Numbers Business#
Business Applications#
Question-1: Ordinary Annuity#
An ordinary annuity is an interest earning account where you make equal payments at the end of each compounding period.
The future value of an ordinary annuity is given by the following formula.
\(\displaystyle A = R \left( \frac{(1+\frac{r}{m})^{mt}-1}{\frac{r}{m}} \right)\)
where,
\(A\): Future value
\(R\): regular payment
\(r\): annual interest rate
\(m\): number of payments in a year
\(t\): number of years
If you deposit 200 dollars every month into an account earning 5.25% interest per year, compounded monthly, how much money will you have saved after 30 years? Round this value to the nearest hundredth.
Hint:
Use the variables \(R, r, m, t\) for the given values.
Calculate the value of the variable \(A\).
To avoid mistakes, you can calculate the numerator and denominator of \(A\) separately.
Question-2: Amortized Loan-1#
Amortization is paying off a loan by making equal payments.
The present value of an amortized loan is given by the following formula.

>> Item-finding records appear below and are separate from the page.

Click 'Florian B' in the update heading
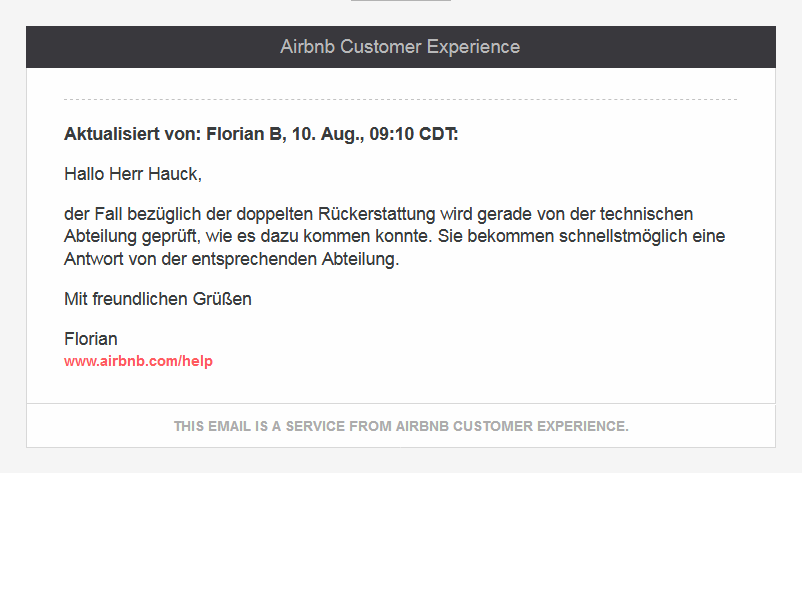This screenshot has height=600, width=802. click(x=245, y=134)
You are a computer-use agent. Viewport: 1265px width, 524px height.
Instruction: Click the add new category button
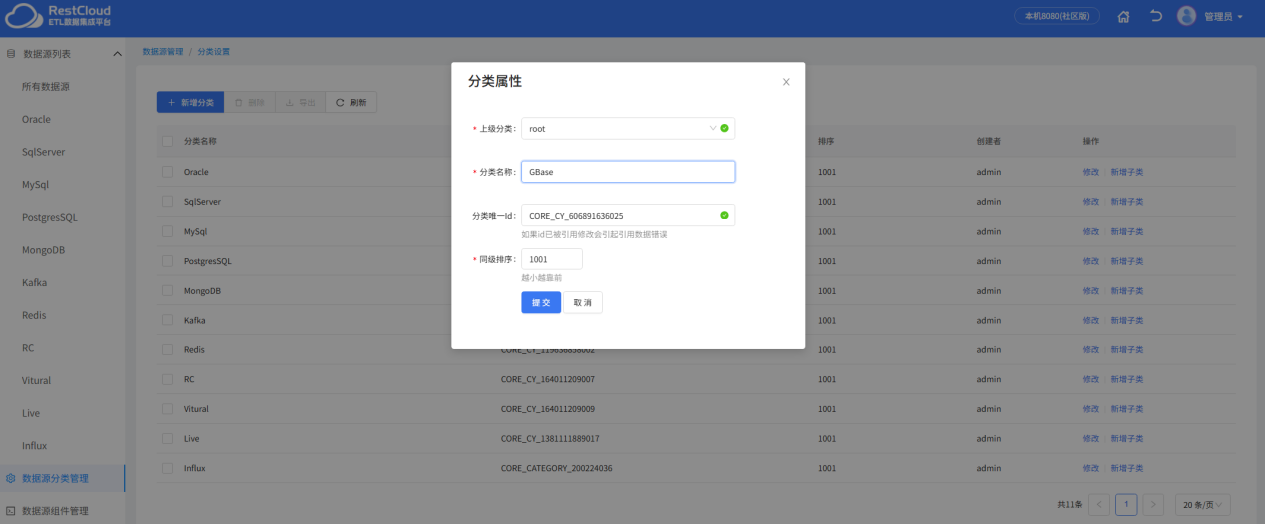click(x=190, y=102)
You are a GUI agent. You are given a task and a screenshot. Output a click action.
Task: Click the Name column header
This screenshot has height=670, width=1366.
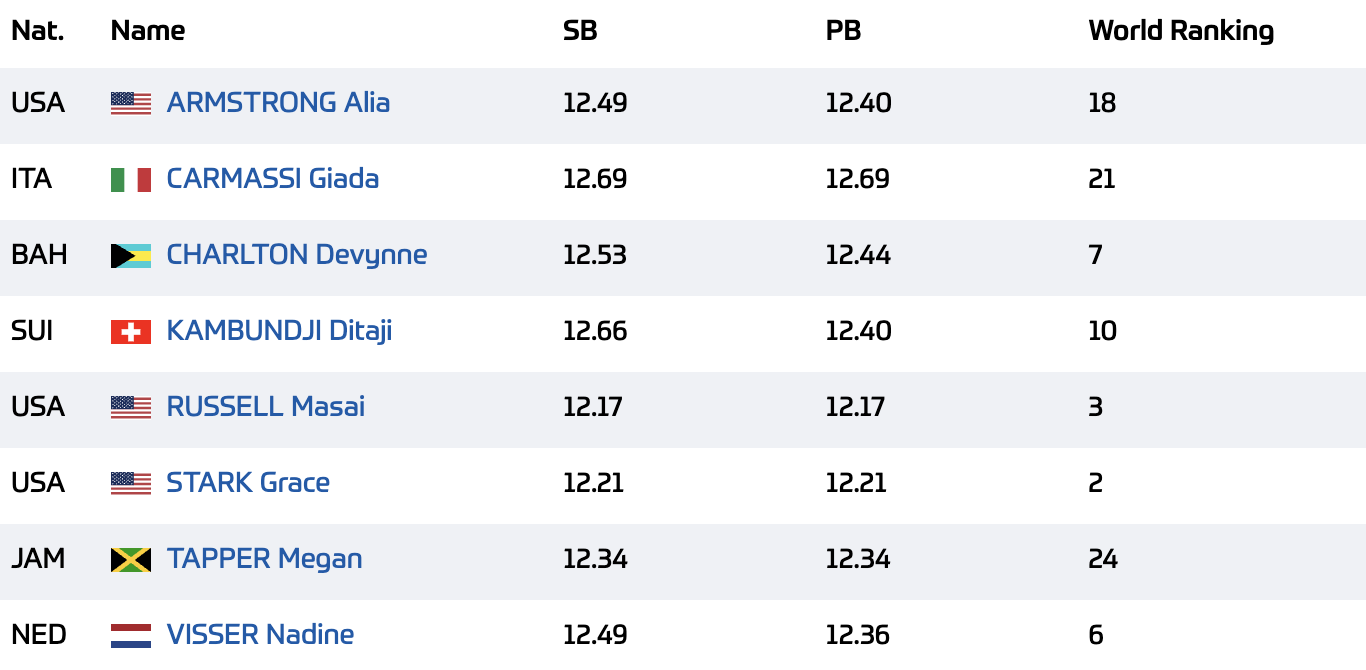coord(148,31)
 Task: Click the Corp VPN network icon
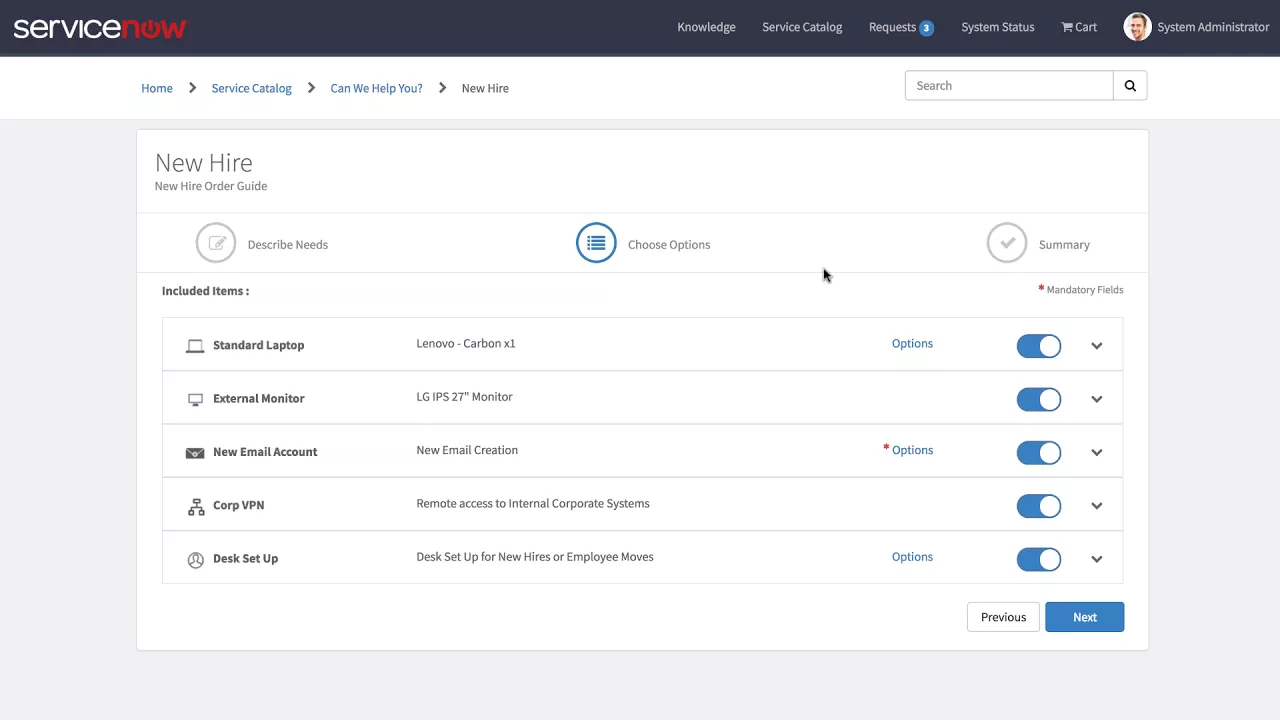click(x=195, y=505)
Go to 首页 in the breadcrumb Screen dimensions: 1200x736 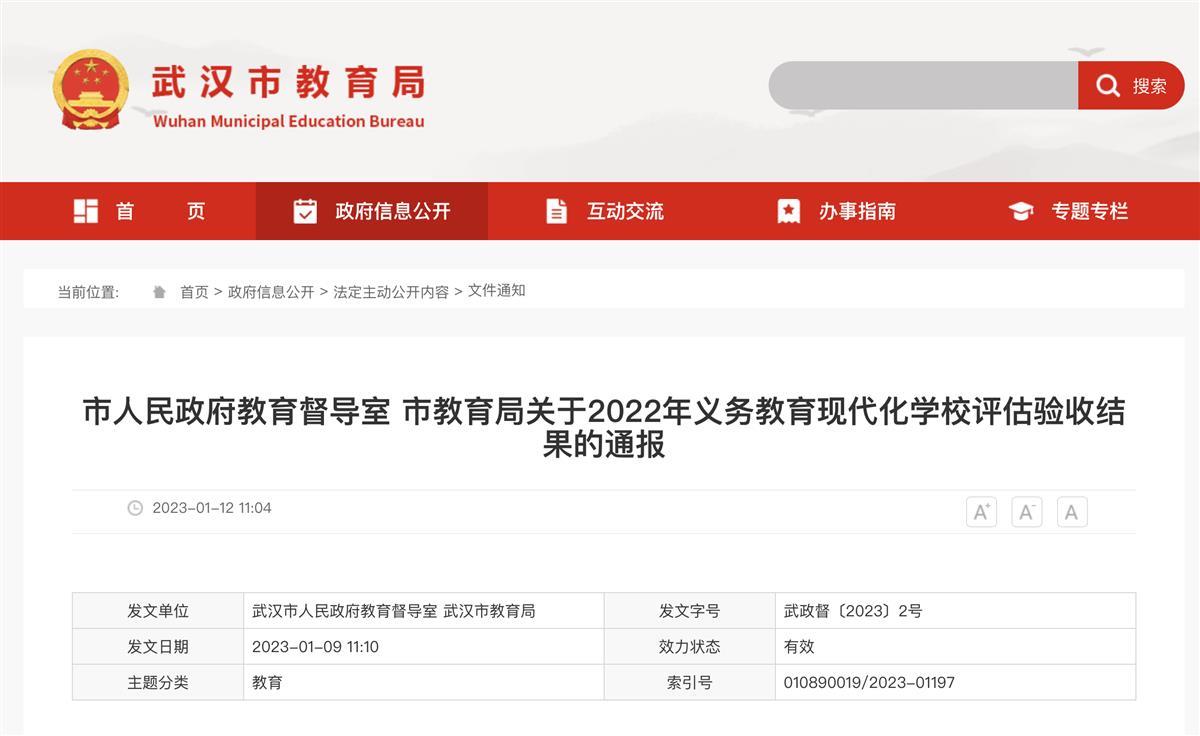click(194, 292)
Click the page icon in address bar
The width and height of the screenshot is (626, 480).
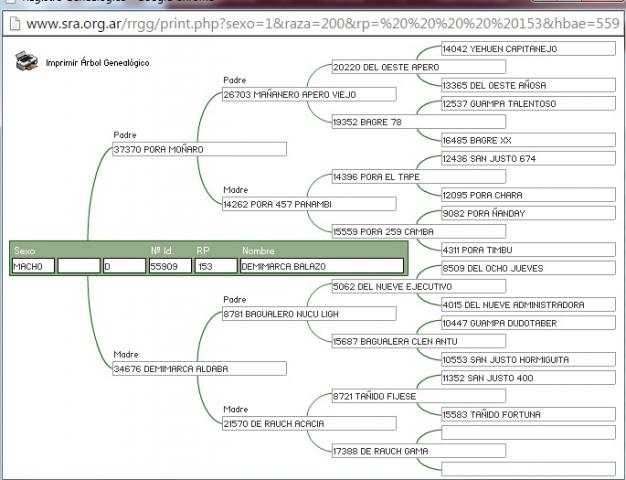(x=13, y=22)
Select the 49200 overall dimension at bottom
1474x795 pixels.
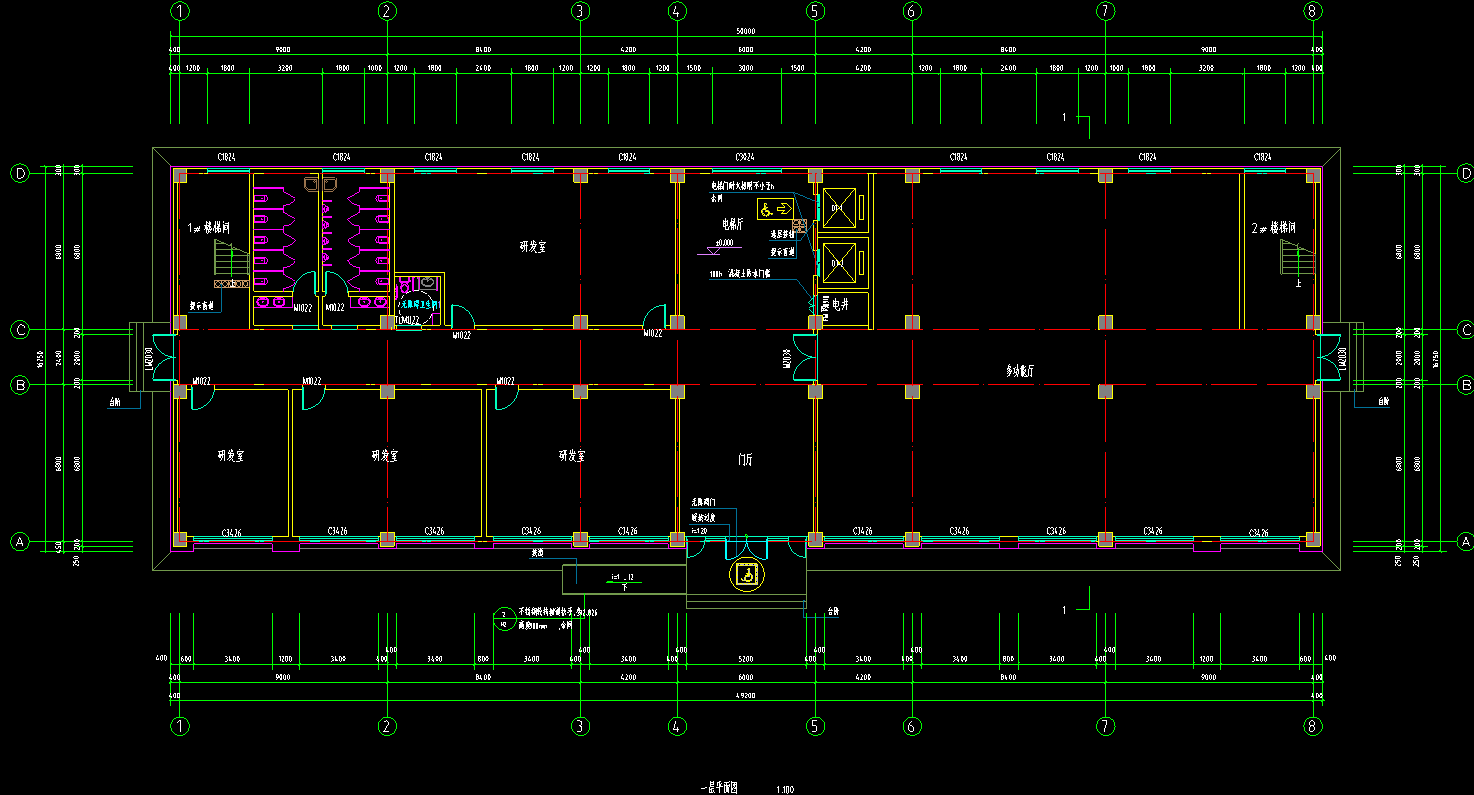click(x=745, y=695)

\(\displaystyle P = R \left( \frac{1-(1+\frac{r}{m})^{-mt}}{\frac{r}{m}} \right)\)
where,
\(P\): Present value
\(R\): regular payment
\(r\): annual interest rate
\(m\): number of payments in a year
\(t\): number of years
If you can make monthly payments of 350 dollars for 3 years at an annual interest rate of 9%, what is the present value of the loan you can take out? Round this value to the nearest hundredth.
Hint:
Use the variables \(R, r, m, t\) for the given values.
Calculate the value of the variable \(P\).
To avoid mistakes, you can calculate the numerator and denominator of right hand side separately.
Question-3: Amortized Loan-2#
If you take out an 80,000 dollars loan to buy a truck with an annual interest rate of 6%, to be paid off over 5 years, what is the monthly payment? Round this value to the nearest hundredth.
Hint:
Use the variables \(P, r, m, t\) for the given values.
Calculate the value of the variable \(R\).